8.2 Analysis of Multiple Stable Layers in Cold-Air Pools

Tuesday, 21 August 2012: 1:45 PM
Priest Creek C (The Steamboat Grand)
John D. Horel, University of Utah, Salt Lake City, UT; and C. J. Ander

Cold-air pools in the Salt Lake Valley during the 2010-2011 winter are examined in terms of high vertical resolution GPS soundings available twice daily from the Salt Lake City airport as well as over 100 research soundings taken during the Persistent Cold-Air Pool Study (PCAPS). An objective technique is used to identify the occurrence of multiple stable layers within those cold-air pools as well as others present during the winters from 1989-2012. This objective technique relies on Rising Motion Inhibition (RMIN), a variant of Convective INhibition (CIN), to assess the theoretical amount of work required to overcome the negative buoyancy of parcels lifted a fixed distance. The base (top) of stable layers are evident in terms of minima (maxima) in RMIN.

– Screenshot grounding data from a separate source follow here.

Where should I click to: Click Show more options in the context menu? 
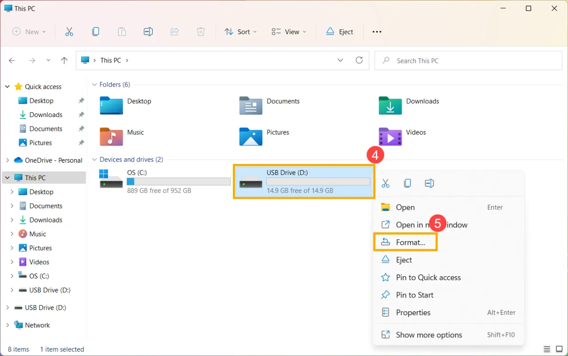[x=429, y=335]
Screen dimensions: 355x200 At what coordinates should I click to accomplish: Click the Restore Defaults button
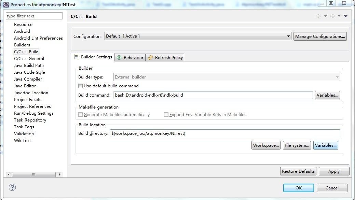click(298, 171)
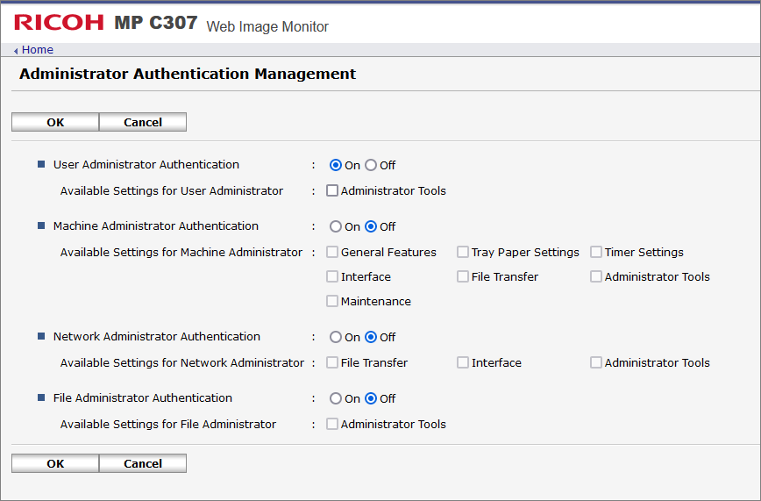Screen dimensions: 761x501
Task: Turn On File Administrator Authentication
Action: click(336, 398)
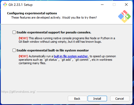Click the winpty description paragraph text
This screenshot has width=134, height=105.
67,40
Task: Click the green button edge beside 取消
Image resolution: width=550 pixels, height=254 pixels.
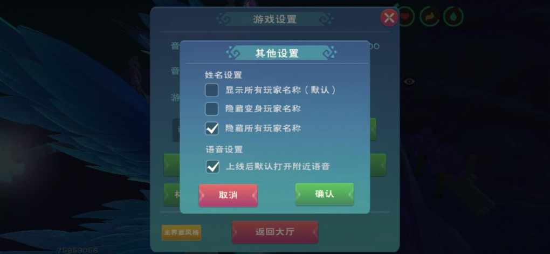Action: pos(172,194)
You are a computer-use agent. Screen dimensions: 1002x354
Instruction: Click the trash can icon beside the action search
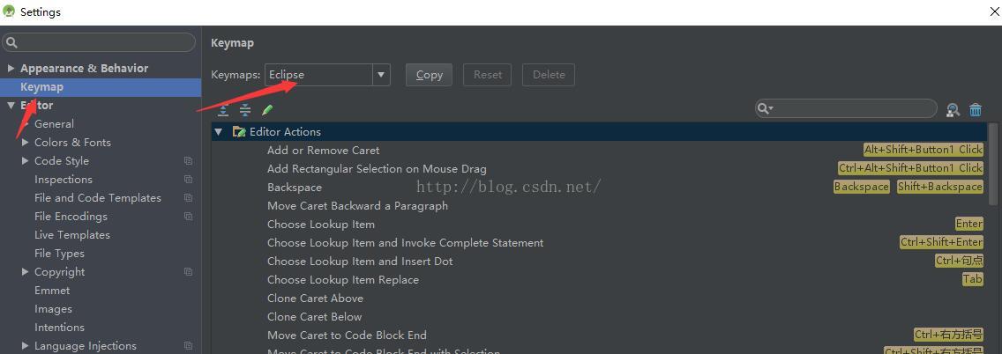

The conditions leading to multiple stable layers are well recognized but their frequency of occurrence and characteristics have rarely been documented. Multiple stable layers are common during the PCAPS period as well as during other winters as a result of temporally evolving mesoscale conditions (e.g., descending stable layers associated with rapid warming above the basin's crest) combined with turbulent and radiative processes below crest level. Operational numerical forecasts fail to capture the occurrence of these multiple stable layers in most instances and hence miss the vertical structures that control vertical mixing of pollutants within the basin.